[Source data]
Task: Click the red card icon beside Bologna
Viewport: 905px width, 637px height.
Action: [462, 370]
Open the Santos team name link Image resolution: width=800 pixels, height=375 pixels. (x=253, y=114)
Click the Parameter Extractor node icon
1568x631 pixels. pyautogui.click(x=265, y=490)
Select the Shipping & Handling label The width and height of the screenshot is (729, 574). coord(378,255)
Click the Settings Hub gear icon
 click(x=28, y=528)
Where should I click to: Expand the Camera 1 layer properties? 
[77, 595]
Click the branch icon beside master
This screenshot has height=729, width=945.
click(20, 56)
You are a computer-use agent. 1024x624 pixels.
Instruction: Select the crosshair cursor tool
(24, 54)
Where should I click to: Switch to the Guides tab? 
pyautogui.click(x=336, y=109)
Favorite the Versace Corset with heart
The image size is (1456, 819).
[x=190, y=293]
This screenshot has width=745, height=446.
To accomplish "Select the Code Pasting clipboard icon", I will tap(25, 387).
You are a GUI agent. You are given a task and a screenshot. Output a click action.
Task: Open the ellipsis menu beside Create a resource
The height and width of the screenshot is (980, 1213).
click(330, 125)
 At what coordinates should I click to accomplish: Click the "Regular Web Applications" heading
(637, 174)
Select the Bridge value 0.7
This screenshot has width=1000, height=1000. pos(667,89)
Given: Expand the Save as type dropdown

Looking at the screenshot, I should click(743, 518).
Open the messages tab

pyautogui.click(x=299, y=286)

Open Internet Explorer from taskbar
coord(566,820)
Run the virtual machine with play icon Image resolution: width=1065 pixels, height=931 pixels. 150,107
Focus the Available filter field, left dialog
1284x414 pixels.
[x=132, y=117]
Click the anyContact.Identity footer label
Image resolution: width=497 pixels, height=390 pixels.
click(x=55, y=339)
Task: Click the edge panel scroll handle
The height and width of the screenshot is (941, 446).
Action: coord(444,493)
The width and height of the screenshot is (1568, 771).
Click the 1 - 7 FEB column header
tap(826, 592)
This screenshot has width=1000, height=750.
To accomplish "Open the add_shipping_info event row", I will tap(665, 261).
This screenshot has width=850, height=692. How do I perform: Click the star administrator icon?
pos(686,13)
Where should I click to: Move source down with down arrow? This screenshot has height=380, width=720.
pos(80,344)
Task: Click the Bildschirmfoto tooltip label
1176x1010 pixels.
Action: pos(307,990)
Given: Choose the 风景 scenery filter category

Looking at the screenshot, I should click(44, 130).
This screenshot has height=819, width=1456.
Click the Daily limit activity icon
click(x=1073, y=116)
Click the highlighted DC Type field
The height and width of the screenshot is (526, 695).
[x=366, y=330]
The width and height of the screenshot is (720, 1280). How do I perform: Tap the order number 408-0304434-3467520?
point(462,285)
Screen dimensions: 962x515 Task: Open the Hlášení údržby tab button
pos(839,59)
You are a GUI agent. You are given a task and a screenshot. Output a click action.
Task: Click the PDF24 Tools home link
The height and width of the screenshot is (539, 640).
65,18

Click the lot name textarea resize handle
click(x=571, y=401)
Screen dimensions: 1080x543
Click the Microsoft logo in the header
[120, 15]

• GOAL OF THE EXERCISE: Determine the number of lines in these entries that contain the word "link", and write only that number.

• RESPONSE TO THIS EXERCISE: 2